EXERCISE DESCRIPTION: Skip every picture. Print each line from the one containing "The image size" through the end of the records below, word for word.

DATA RECORDS below:

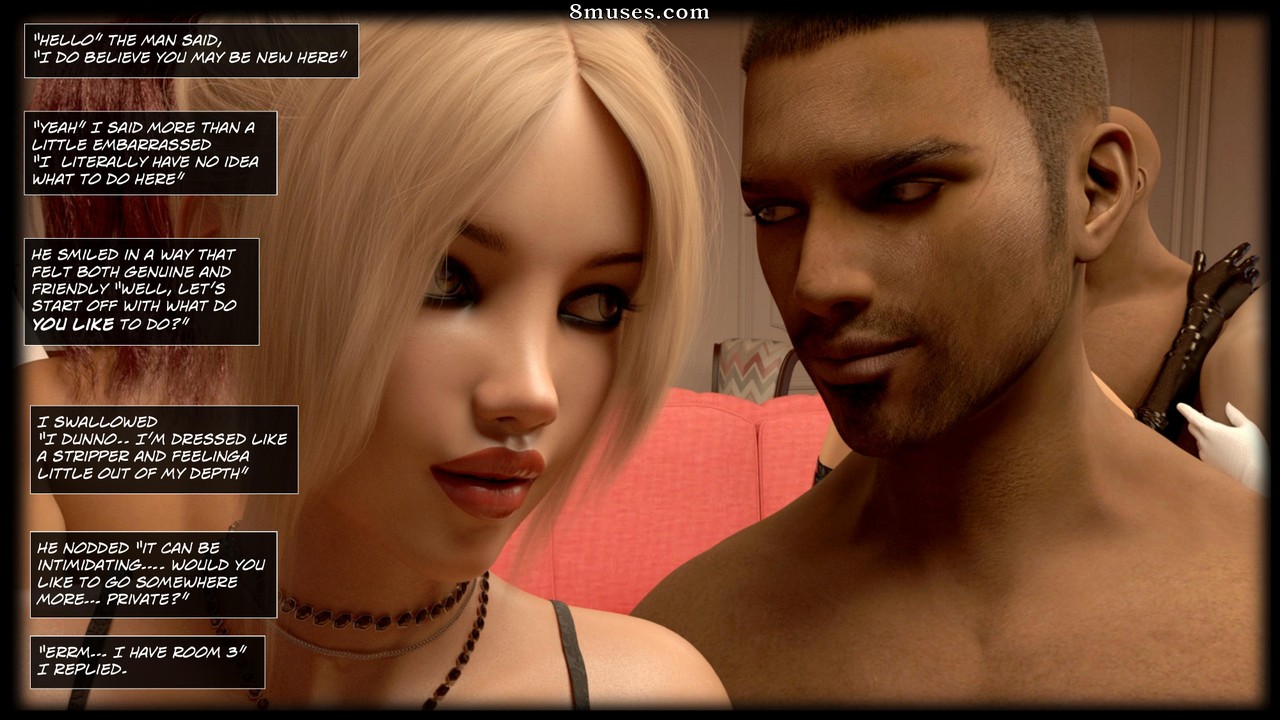Click the black strap on the woman's shoulder
The width and height of the screenshot is (1280, 720).
tap(570, 655)
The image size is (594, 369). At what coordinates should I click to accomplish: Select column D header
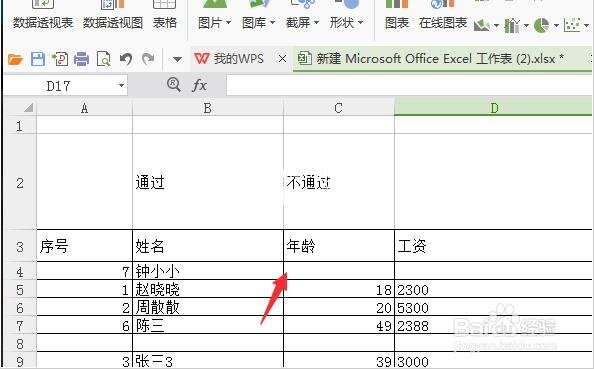tap(494, 108)
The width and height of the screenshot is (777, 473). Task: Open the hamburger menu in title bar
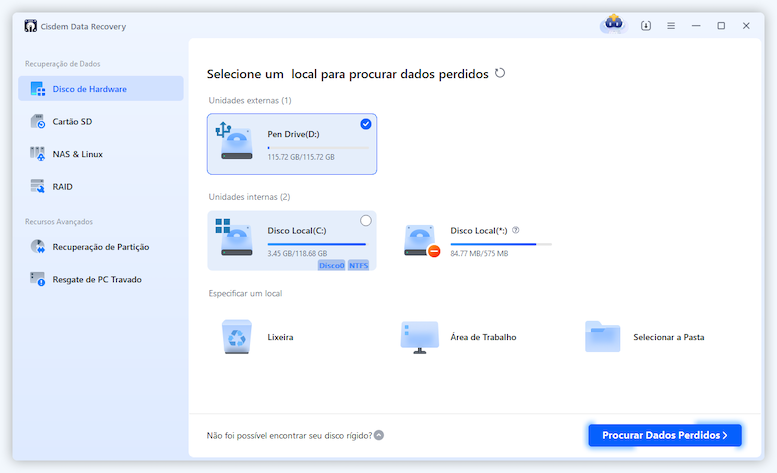click(671, 26)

End of DATA RECORDS.

YOUR SOLUTION:
The image size is (594, 369). At what coordinates should I click to accomplish: Select column D header
tap(494, 108)
The width and height of the screenshot is (777, 473). Task: Open the hamburger menu in title bar
click(671, 26)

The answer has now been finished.